→ **DIRECTIONS**
For this exercise, return the line containing "The height and width of the screenshot is (374, 510)." and every line after it through the end of the records below, without alteration.

|---|

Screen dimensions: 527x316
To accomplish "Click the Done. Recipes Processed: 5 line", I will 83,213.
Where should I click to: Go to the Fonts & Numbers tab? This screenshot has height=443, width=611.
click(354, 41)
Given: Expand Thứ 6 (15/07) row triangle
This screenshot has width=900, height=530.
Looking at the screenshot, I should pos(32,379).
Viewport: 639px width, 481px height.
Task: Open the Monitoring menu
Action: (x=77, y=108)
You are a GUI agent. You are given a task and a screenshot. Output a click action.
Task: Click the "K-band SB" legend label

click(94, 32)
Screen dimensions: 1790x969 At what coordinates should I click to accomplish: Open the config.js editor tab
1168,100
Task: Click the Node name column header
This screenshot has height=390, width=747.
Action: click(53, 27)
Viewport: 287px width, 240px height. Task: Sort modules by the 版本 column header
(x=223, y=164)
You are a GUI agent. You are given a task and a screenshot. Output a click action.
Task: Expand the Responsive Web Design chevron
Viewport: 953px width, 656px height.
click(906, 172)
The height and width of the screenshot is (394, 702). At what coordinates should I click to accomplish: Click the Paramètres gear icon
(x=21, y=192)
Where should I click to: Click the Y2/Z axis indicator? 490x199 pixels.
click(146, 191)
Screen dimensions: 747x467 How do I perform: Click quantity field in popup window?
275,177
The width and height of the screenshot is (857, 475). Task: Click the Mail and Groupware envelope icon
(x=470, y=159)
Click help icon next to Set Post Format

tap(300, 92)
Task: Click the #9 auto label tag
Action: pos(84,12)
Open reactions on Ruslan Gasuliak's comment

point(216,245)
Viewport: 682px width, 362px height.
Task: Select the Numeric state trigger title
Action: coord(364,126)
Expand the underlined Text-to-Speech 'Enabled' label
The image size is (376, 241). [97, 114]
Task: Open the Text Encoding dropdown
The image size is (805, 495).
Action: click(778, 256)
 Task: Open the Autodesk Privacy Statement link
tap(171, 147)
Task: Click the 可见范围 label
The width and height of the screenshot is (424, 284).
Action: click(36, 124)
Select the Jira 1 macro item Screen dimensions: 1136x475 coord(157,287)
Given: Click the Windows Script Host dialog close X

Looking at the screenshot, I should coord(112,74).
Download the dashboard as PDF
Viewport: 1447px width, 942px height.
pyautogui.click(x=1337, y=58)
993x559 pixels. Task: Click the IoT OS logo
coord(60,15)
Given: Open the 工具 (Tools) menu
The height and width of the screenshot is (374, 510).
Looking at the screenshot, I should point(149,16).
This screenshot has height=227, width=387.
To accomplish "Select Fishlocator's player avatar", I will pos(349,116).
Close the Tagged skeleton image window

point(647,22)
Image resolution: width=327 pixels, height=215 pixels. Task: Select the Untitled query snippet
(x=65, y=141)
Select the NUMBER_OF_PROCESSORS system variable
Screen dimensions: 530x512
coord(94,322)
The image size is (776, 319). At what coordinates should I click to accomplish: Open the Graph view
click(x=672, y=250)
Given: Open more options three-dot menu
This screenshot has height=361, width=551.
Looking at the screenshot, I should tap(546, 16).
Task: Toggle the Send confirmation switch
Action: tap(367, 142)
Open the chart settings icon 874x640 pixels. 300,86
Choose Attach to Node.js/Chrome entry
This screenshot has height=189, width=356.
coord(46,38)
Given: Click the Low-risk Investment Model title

|---|

→ **TASK RESULT**
The height and width of the screenshot is (374, 510).
Looking at the screenshot, I should point(149,16).
This screenshot has height=227, width=387.
To accomplish "Select Fishlocator's player avatar", I will pos(349,116).
Close the Tagged skeleton image window

point(647,22)
Image resolution: width=327 pixels, height=215 pixels. Task: Select the Untitled query snippet
(x=65, y=141)
Select the NUMBER_OF_PROCESSORS system variable
Screen dimensions: 530x512
coord(94,322)
The image size is (776, 319). At what coordinates should I click to accomplish: Open the Graph view
click(x=672, y=250)
Given: Open more options three-dot menu
This screenshot has height=361, width=551.
Looking at the screenshot, I should tap(546, 16).
Task: Toggle the Send confirmation switch
Action: tap(367, 142)
Open the chart settings icon 874x640 pixels. 300,86
Choose Attach to Node.js/Chrome entry
This screenshot has height=189, width=356.
coord(46,38)
Given: Click the Low-risk Investment Model title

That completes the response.